We've been playing his music since we first went on the air, and you can be sure we'll keep playing his music, especially today, Wednesday April 8, 2020. Our listeners have voted him into our Top 100 many, many times. Here's a few you might remember:
1991 - #7 - The Missing Years
1995 - #2 - Lost Dogs and Mixed Blessings
1999 - #16 - John Prine Live On Tour
2005 - #6 - Fair And Square
2007 - #39 - John Prine & Mac Wiseman - Standard Songs For Average People
2010 - #17 - In Person And On Stage
2011 - #31 - The Singing Mailman Delivers
2016 - #11 - For Better, For Worse
2018 - #1 - Tree of Forgiveness
These are the lyrics from one of the amazing songs from his last album Tree of Forgiveness
When I Get to Heaven By John Prine
When I get to heaven, I'm gonna shake God's hand
Thank him for more blessings than one man can stand
Then I'm gonna get a guitar and start a rock-n-roll band
Check into a swell hotel; ain't the afterlife grand?
And then I'm gonna get a cocktail: vodka and ginger ale
Yeah, I'm gonna smoke a cigarette that's nine miles long
I'm gonna kiss that pretty girl on the tilt-a-whirl
'Cause this old man is goin' to town
Then as God as my witness, I'm gettin' back into showbusiness
I'm gonna open up a nightclub called "The Tree of Forgiveness"

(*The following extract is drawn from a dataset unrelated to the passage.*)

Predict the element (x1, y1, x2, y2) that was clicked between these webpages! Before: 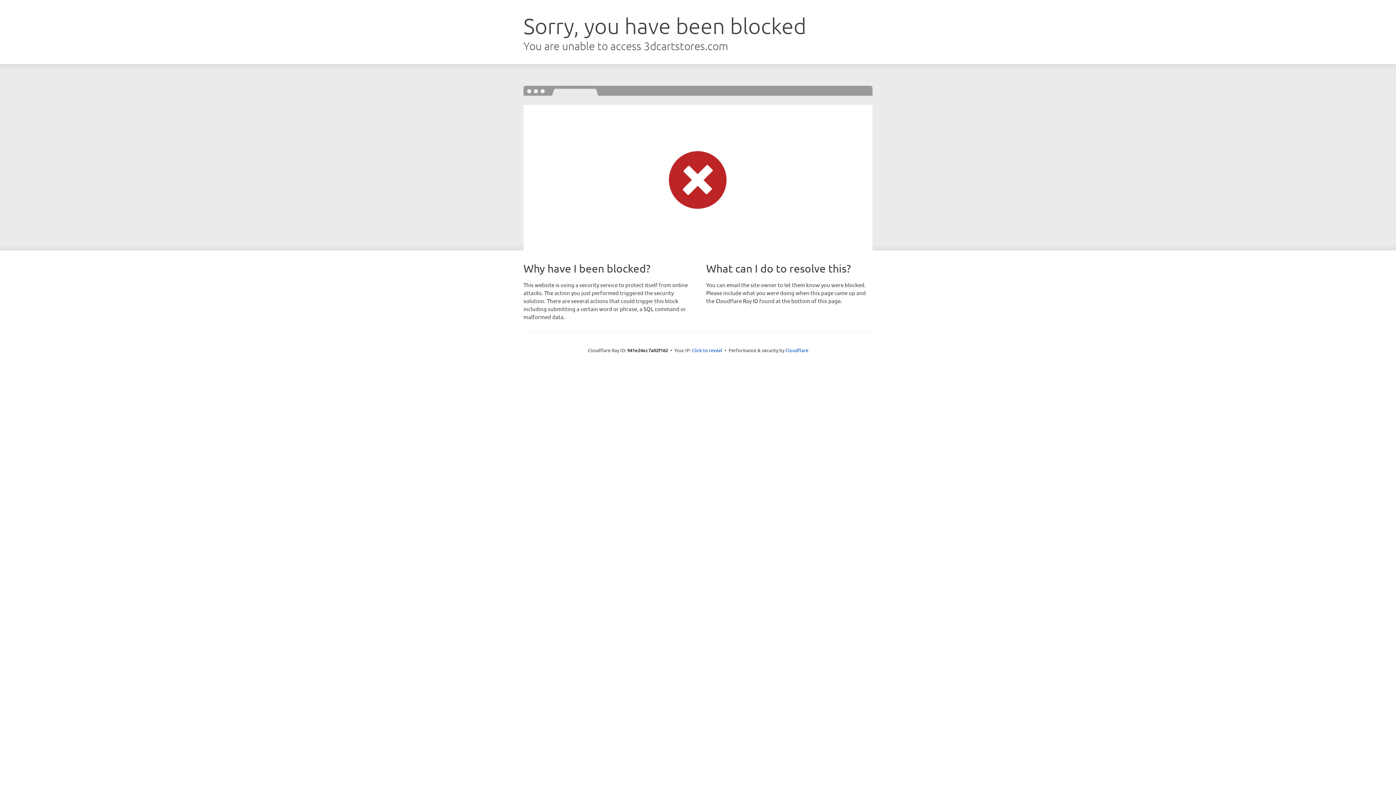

And forgive everybody ever done me any harm
Well, I might even invite a few choice critics, those syph'litic parasitics
Buy 'em a pint of [?] and smother 'em with my charm
'Cause then I'm gonna get a cocktail: vodka and…
More on John Prine:
John Prine was also a favorite of Johnny Cash who described him as one of his personal “big four” songwriters alongside Guy Clark, Steve Goodman and Rodney Crowell.

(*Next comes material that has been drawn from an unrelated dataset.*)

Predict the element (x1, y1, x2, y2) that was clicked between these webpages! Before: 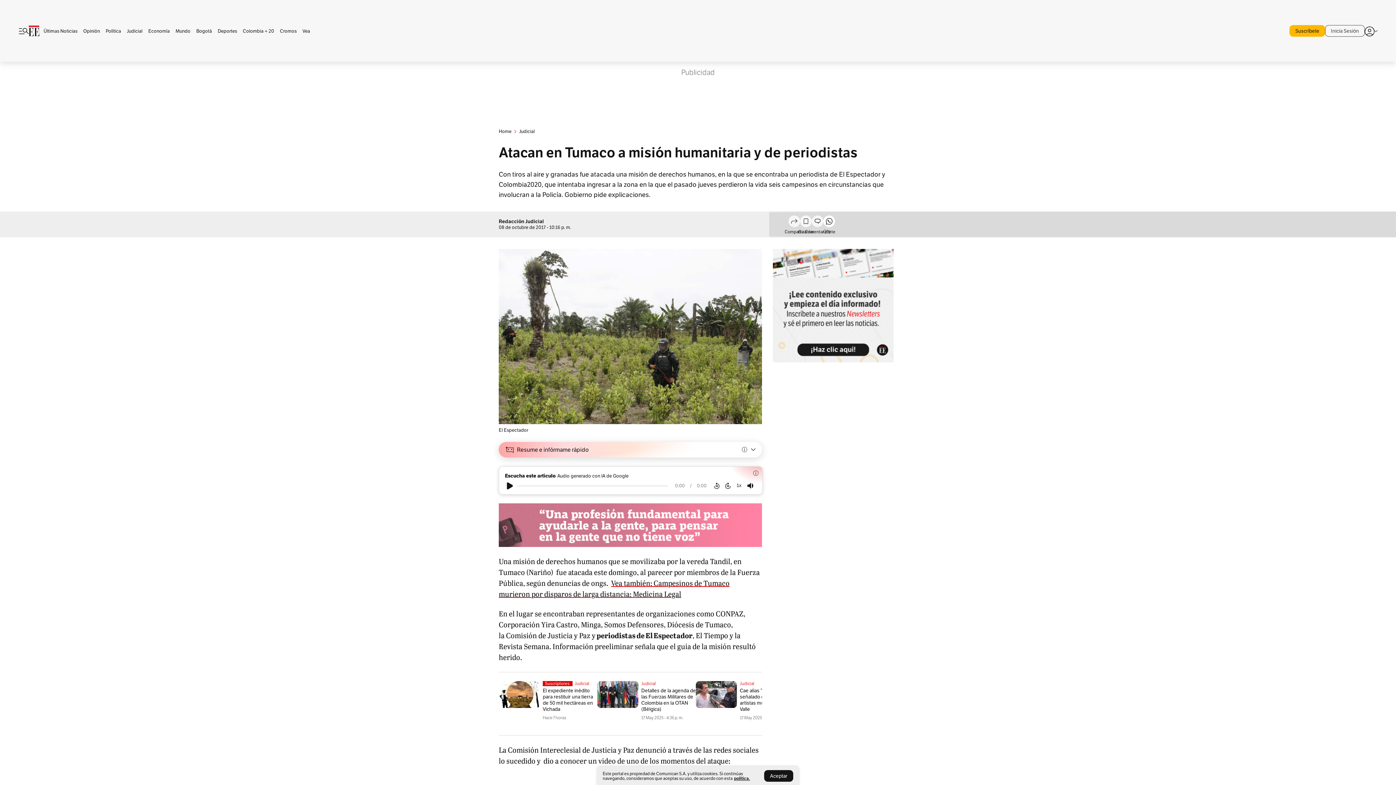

Movie critic Roger Ebert liked him too. He once left a movie theater in Chicago in 1970 because the popcorn was too salty. He wandered into a folk club looking for a brewski and saw a mailman singing songs... John Prine. Ebert was so moved by the performance he wrote a review about it. Salty popcorn changed the course of John Prine's career. Here's a copy of that review:
Rest easy John Prine. We know you're kissin' that girl on the tilt-a-whirl, opening up a new club, and smokin' a ciggie that's nine miles long.